This only matters from a long term reliability and overclocking point of view. For chips operating at stock performance they will still perform as good as identically.
If a chip is sold as an I9 9900K then it will perform like all other I9 9900K in stock operation. It might be a bad bin so have 0 overclocking headroom and fail in 5 years or a good one which can reach 5.2 GHz and last 15+ years. However both of them will still achieve as good as the exact same framerate in HotS or any game for that matter.
I think you might also be getting confused with yield based product separation. Some standard chip designs are binned during production and separated into different products based on the binning result, with better bins fetching more. This is best seen with the AMD Ryzen 7 3700X and AMD Ryzen 7 3800X. Both of these use the same pieces of silicon except that binning is used and all the high end dies end up in the AMD Ryzen 7 3800X while all the low end ones with defects end up in the AMD Ryzen 7 3700X. No AMD Ryzen 7 3700X will perform as well as the AMD Ryzen 7 3800X as a result, despite during manufacture the die having the potential to end up as either before it was binned. However this also proves my argument since as a normal gamer there is no reason to spend more money and buy the AMD Ryzen 7 3800X since the AMD Ryzen 7 3700X performs very close in gaming workloads.
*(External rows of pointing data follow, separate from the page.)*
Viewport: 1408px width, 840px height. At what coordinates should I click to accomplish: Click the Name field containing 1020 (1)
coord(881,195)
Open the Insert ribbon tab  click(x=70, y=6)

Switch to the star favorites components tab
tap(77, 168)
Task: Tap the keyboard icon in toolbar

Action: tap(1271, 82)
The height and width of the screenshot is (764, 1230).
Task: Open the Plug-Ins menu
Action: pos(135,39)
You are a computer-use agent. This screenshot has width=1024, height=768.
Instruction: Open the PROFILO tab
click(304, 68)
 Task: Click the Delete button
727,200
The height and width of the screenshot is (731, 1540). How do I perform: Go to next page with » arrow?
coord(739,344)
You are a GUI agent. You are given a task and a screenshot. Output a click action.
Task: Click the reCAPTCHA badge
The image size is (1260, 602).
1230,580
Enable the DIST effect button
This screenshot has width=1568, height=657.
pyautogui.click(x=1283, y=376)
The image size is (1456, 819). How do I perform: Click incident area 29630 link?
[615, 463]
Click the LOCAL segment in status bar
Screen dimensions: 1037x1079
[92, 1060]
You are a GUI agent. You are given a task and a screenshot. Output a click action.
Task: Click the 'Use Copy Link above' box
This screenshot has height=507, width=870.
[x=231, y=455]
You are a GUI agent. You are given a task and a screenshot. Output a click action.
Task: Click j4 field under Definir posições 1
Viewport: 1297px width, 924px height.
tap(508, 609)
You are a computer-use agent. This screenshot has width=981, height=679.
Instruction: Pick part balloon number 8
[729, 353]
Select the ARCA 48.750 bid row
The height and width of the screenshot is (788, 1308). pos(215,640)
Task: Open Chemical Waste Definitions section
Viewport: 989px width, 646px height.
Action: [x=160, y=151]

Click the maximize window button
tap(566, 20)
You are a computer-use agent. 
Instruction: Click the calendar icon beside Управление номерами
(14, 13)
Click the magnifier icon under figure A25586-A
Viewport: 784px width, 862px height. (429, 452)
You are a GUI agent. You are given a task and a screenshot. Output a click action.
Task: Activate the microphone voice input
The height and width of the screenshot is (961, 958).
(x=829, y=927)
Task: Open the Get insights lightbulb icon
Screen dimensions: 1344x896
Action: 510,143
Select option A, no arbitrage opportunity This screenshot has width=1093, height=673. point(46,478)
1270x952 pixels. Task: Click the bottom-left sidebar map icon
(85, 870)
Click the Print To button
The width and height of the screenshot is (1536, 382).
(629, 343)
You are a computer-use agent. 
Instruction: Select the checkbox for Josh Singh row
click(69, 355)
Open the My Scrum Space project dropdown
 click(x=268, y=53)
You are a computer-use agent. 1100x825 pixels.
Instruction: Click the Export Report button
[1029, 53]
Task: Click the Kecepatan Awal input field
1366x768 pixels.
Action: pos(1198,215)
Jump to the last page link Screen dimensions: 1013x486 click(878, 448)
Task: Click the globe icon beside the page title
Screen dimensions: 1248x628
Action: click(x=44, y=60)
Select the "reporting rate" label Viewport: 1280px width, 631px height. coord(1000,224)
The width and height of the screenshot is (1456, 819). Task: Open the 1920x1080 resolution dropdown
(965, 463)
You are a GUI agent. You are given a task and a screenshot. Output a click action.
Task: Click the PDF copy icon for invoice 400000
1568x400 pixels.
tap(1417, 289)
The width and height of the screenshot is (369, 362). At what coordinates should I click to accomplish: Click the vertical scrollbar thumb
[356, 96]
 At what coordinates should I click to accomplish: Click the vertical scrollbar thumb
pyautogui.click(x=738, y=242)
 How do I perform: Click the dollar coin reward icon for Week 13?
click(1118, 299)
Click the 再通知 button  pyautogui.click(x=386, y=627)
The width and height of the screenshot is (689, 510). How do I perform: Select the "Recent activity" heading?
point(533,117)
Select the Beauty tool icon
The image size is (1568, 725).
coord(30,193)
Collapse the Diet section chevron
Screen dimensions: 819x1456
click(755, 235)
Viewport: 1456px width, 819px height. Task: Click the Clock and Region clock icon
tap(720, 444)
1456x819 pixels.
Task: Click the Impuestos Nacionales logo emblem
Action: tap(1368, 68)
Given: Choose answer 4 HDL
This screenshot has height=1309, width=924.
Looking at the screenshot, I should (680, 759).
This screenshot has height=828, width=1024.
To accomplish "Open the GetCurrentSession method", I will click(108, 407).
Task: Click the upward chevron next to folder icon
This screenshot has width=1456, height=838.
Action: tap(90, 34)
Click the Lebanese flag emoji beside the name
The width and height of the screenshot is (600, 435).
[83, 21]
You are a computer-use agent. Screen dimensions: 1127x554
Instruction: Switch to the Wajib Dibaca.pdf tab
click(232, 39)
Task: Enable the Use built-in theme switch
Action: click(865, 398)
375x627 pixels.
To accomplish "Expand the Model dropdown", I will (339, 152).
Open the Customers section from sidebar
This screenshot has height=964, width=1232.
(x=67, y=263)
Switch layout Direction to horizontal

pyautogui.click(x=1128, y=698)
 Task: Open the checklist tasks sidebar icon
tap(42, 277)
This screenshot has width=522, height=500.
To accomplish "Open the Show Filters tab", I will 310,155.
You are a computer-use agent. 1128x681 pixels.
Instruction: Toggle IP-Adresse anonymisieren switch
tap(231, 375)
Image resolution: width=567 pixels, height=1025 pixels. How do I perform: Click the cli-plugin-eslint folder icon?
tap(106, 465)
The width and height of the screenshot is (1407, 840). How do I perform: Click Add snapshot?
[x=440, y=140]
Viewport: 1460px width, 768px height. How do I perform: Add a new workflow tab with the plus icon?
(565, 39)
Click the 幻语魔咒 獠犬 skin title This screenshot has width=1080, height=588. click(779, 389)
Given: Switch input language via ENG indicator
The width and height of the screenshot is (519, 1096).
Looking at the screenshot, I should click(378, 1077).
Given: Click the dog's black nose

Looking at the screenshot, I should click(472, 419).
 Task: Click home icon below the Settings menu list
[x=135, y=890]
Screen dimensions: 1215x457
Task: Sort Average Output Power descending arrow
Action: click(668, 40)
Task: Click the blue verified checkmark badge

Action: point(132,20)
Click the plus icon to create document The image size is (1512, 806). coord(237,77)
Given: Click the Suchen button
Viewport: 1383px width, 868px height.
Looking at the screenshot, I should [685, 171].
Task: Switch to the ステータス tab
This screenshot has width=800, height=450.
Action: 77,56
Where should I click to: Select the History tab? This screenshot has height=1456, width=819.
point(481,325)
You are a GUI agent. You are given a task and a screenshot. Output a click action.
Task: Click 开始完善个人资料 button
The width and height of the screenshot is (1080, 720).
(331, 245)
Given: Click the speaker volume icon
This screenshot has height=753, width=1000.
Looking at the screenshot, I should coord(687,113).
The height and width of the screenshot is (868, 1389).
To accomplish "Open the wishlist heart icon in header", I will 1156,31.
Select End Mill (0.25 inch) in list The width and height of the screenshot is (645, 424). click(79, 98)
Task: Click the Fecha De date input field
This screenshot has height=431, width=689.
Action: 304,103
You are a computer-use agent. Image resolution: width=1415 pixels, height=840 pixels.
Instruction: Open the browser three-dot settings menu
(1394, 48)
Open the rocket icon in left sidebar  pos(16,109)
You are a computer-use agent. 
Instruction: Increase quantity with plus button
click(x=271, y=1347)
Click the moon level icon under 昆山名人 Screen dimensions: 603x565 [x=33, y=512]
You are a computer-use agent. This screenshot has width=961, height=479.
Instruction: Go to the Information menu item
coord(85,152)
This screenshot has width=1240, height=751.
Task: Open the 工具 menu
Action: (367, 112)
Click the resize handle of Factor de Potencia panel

My I7 920 lasted ~10 years. Only reason I am getting a Ryzen 9 3900X as a replacement (and having to use the other system until then) is because a PSU fried either the motherboard or the CPU and it was not worth replacing like for like with something 10 years old.
It is perfectly reasonable to consider supporting 10 year old hardware. Especially if the game has not added anything significant since then that justifies the need for more powerful or modern hardware. This is especially important for keeping target audience large since people in developing countries can only really afford 5-10 year old hardware.
Which is exactly what many modern Mac systems are doing, not hindering you. The new iPad pro would run HotS acceptably, certainly at 30+ FPS I would imagine. The main concern is to make sure that the player is using a keyboard and mouse, as the game was designed for. Playing with a track pad or touch screen will not result in a high skill experience. However maybe match making will cancel this out since it is unlikely they will reach higher skill MMR with such a handicap.
macOS (OSX) is only for x86. IOS is only for phones and then there is their tablet OS. Within the product stack and supported devices the same OS version is used. It is only devices that fall out of support keep using old versions of the operating system, and such devices are usually unsupported by game developers anyway. This is not an argument of if Mac products are value for money, rather that the new ones are capable for running games like HotS, including their flagship tablet and possibly even phone.
The same could be said about Windows 10. Every major release brings new APIs and might change existing ones.